* _Given passage_:
****

The membrane property greatly affects the water productivity and energy costs in the SWRO desalination process. At the core of the SWRO desalination process is a semipermeable membrane with pore size of 0.5–10 nm. Commercially viable membranes include an asymmetric cellulose acetate membrane before the 1980s, and robust thin-film composite membranes with polyamide-selective layers for nearly all SWRO desalination operations after the 1980s toward today. Due to a high chlorine tolerance, cellulose triacetate RO membranes are used in most of the SWRO plants located in the Middle East region (Khan et al. 2015). Thin-film composite membranes can reject 99.6–99.8 % of the salts dissolved in the seawater (Busch et al. 2004). However, polyamide semipermeable membranes typically used for SWRO desalination processes do not possess several of the key characteristics for fouling resistance, which are prone to fouling, reducing the amount, and quality of water produced. Meanwhile, the amide linkage in polyamide composite membranes is susceptible to attack by chlorine or other oxidants that are added to seawater to reduce or even prevent the growth of microbes on membrane surface, which can diminish SWRO performance (Do et al. 2012). Therefore, it is important to establish the RO membrane capability in reducing the amount of contaminants in the product water even when the RO barriers are working efficiently, because pathogens, boron, and some low-molecular weight neutral organics can pass through membranes to a significant degree. Breaches of integrity in the membranes or the O-rings could lead to the passage of pathogens into the process water. Furthermore, location of the membrane and gasket compromising influenced virus removal capability. If the RO membrane is in service for a long time (according to time units or quantity of water) recommended by the manufacture, RO efficiency starts to fall. At this time, all of the processes are key considerations for SWRO desalination and have the potential to introduce microbial and chemical contaminants into the desalinated water.

Current ongoing research aims at developing high-performance RO membranes, which have made it a feasible option for removing most contaminants of concern and attaining the highest possible reduction in waterborne and water-related diseases in SWRO product water. Next-generation RO membranes will improve flux and salt rejection, chlorine tolerance, fouling resistance, thermal stability (Ray et al. 2015). In addition, modification of current polymeric membrane materials minimizes interfacial interactions and enhances fouling resistance (Buonomenna, 2012; Li et al. 2010). Furthermore, molecular-level design approaches for fabrication of highly selective membranes, focusing on novel materials such as aquaporin, synthetic nanochannels, graphene and self-assembled block copolymers, and small molecules, are important (Werber et al. 2016a, b). Next-generation synthesis and separation performance of new polymer membranes, inorganic membranes, and mixed matrix membranes will represent an important advancement (Park et al. 2010; Pendergast et al. 2011; Xu et al. 2011; Liu and Chen 2013). These enhanced membrane performance will substantially reduce the potential hazards in SWRO plants and have an important role in improving SWRO product water quality.

Operational Condition

It was found that size exclusion and electrostatic interactions were the most significant parameters on the rejection efficiencies of RO membranes (Doederer et al. 2014). In addition, interactions between seawater composition and membrane properties impacted the rejection efficiency of membranes as significantly as seawater composition and membrane properties individually. Operational conditions such as temperature, pH, and ionic strength are determined by the membrane characteristics, flux, and operating pressure head. Under normal usage, there is a possibility for changes of the performance of the system according to the environmental conditions.

****

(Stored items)
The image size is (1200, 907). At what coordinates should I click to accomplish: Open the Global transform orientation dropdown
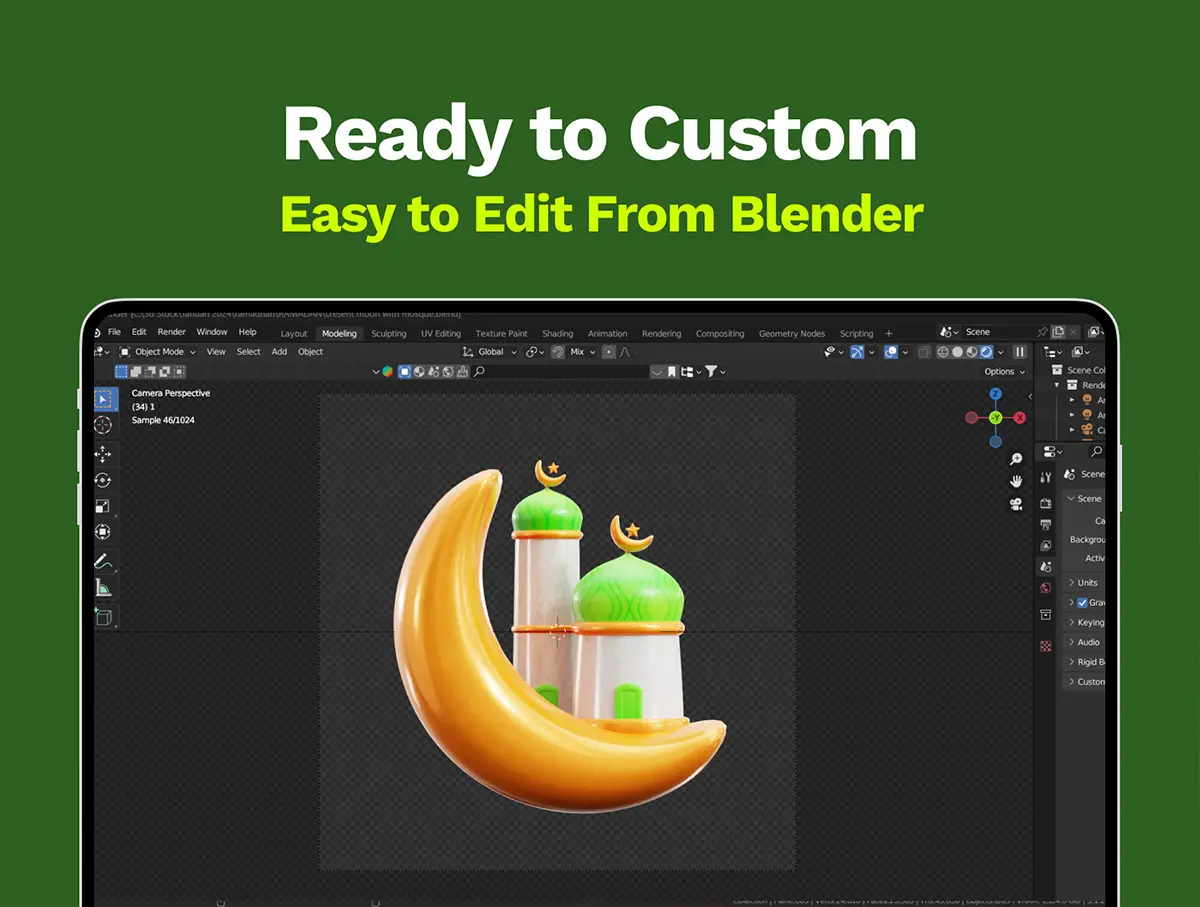point(491,352)
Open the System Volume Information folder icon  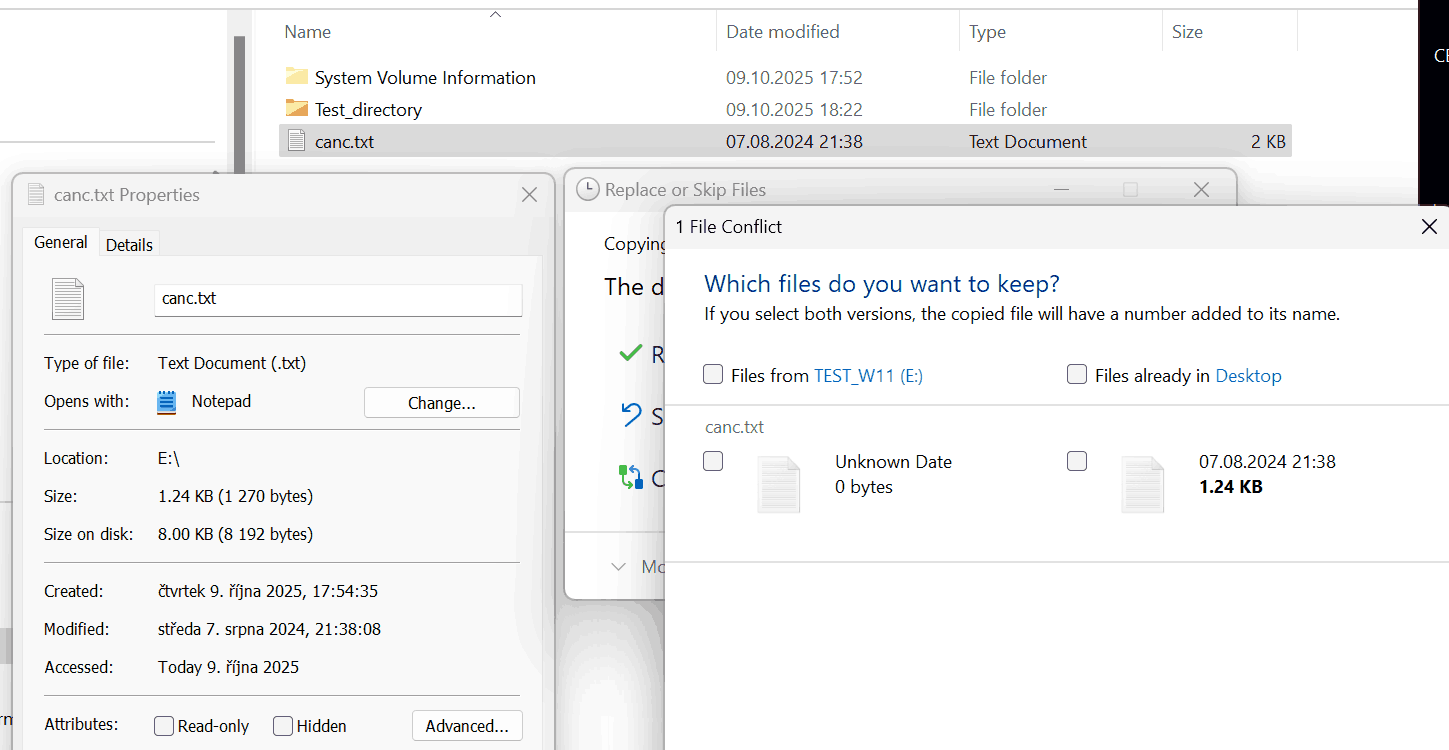(x=295, y=77)
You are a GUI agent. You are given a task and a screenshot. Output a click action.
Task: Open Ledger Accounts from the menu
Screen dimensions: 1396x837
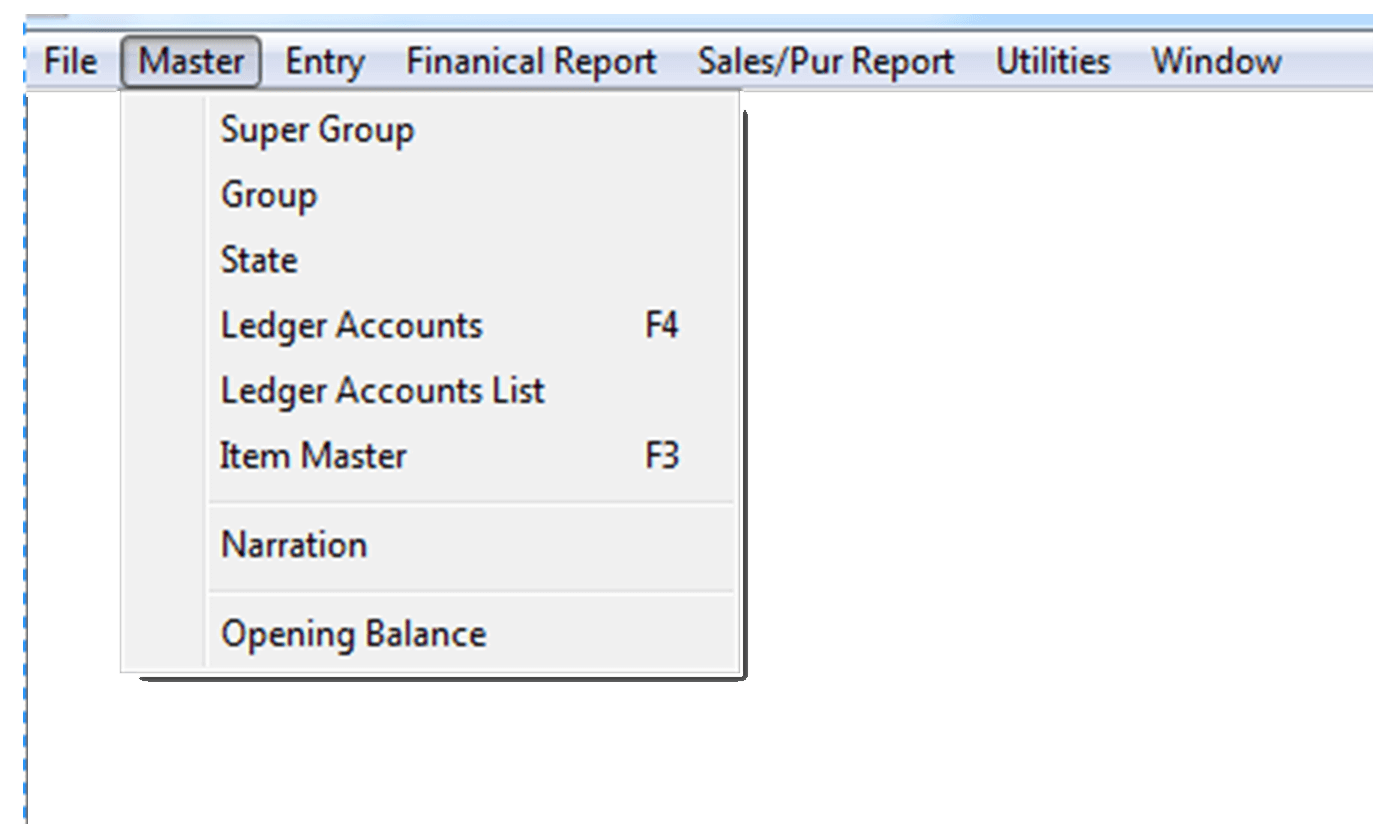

****

* _Work instructions_: Continue the passage on seawater reverse osmosis membranes, picking up after its final sentence.

* _Answer area_:
In the SWRO desalination process, boron, and some lower molecular weight organic substances (for example, low-molecular weight polar compounds, solvent-type low-molecular weight neutral organics) exclusion is not necessarily absolute. Rejection ratio of boron-containing anions (probably mostly as borate) which deteriorates the quality of the product water is less than that for most other inorganics. Rejection of boron depends mainly on the recovery and pH of the seawater. In addition, operating parameters such as feed solution temperature and ionic strength can directly influence the rejection of boron and at the same time alter the intrinsic dissociation constant of boric acid, hence, indirectly governing the rejection of boron by SWRO desalination (Tu et al. 2010). Rejection value of boron is between 40–60 % under normal conditions of operation (Prats et al. 2000), while the high rejection value of boron is above 96 % (Teychene et al. 2013).

Arsenic in the commonly high oxidation states of V is very effectively removed by RO (Ning 2002). Regarding arsenic (III) rejection, SWRO membranes exert higher removal, with a highest rejection value more than 99 %, even at low pH and low pressure (pH 7.6 and 24 bars). With further attention to the removal of the weakly acidic arsenic (III) species in waters by SWRO at sufficiently high pH makes possible by new antiscalant (Teychene et al. 2013). Practical processes can be developed with SWRO to remove all major species of arsenic from product water.

The presence of heavy metals such as mercury, lead, and cadmium released by SWRO desalination industries constitutes one of the currently recognized hazards affecting the organoleptic quality of the product water, which are responsible for several waterborne diseases (Bhutiani et al. 2016). The metalloid rejection depends on the membrane type, pH, and transmembrane pressure applied (Peng et al. 2003). Increasing pH above the dissociation constant (pKa) of each specie improves significantly the metalloid rejection by SWRO, whatever the membrane type.

Furthermore, permeation of DBPs through membranes is also governed by operational condition. Dibromoacetonitrile which is one of the haloacetonitrile species was detected in the SWRO permeate (Roux et al. 2015). Six commonly detected pharmaceutical and personal care products were rejected by three commercial thin-film composite polyamide RO membranes at pH values 3–10 (Lin et al. 2014).

RO Membrane Cleaning

SWRO membranes need to be cleaned with chemicals regularly because they are susceptible to fouling and scaling, which may be toxic to receiving waters (Tularam et al. 2007). Since the surface-active agent of the detergent may alter the surface potential of the membrane, the membrane selectivity in terms of salt rejection and the RO module performance in terms of product flux are influenced by the type of detergent (Flemming 1997; Sehn 2008). In addition, the product water contains traces of various chemicals used in RO membranes cleaning (for example anticorrosion products) has to be treated to acceptable levels. Although the longer term effects of such chemicals have not been documented, it is possible that small traces of toxic substances remained in the SWRO permeates may be harmful to human life.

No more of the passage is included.